Give these lines as a numbered list, leaving out any blank lines.

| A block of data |
***

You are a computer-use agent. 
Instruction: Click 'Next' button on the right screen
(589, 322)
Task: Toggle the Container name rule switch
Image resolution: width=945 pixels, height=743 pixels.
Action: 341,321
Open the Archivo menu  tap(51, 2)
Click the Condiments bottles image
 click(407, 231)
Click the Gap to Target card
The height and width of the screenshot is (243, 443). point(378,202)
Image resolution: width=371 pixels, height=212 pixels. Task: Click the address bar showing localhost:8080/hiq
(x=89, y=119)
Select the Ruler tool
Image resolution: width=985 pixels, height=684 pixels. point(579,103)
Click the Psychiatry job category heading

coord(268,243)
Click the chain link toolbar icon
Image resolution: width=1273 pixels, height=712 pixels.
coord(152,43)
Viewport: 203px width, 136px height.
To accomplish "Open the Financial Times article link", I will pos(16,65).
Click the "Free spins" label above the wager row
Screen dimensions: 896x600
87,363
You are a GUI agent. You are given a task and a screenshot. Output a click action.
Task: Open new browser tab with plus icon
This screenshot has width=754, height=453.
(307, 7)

***

| RESULT |
1. You are a computer-use agent. 
2. Instruction: Click 'Next' button on the right screen
3. (589, 322)
4. Task: Toggle the Container name rule switch
5. Image resolution: width=945 pixels, height=743 pixels.
6. Action: 341,321
7. Open the Archivo menu  tap(51, 2)
8. Click the Condiments bottles image
9.  click(407, 231)
10. Click the Gap to Target card
11. The height and width of the screenshot is (243, 443). point(378,202)
12. Image resolution: width=371 pixels, height=212 pixels. Task: Click the address bar showing localhost:8080/hiq
13. (x=89, y=119)
14. Select the Ruler tool
15. Image resolution: width=985 pixels, height=684 pixels. point(579,103)
16. Click the Psychiatry job category heading
17. coord(268,243)
18. Click the chain link toolbar icon
19. Image resolution: width=1273 pixels, height=712 pixels.
20. coord(152,43)
21. Viewport: 203px width, 136px height.
22. To accomplish "Open the Financial Times article link", I will pos(16,65).
23. Click the "Free spins" label above the wager row
24. Screen dimensions: 896x600
25. 87,363
26. You are a GUI agent. You are given a task and a screenshot. Output a click action.
27. Task: Open new browser tab with plus icon
28. This screenshot has width=754, height=453.
29. (307, 7)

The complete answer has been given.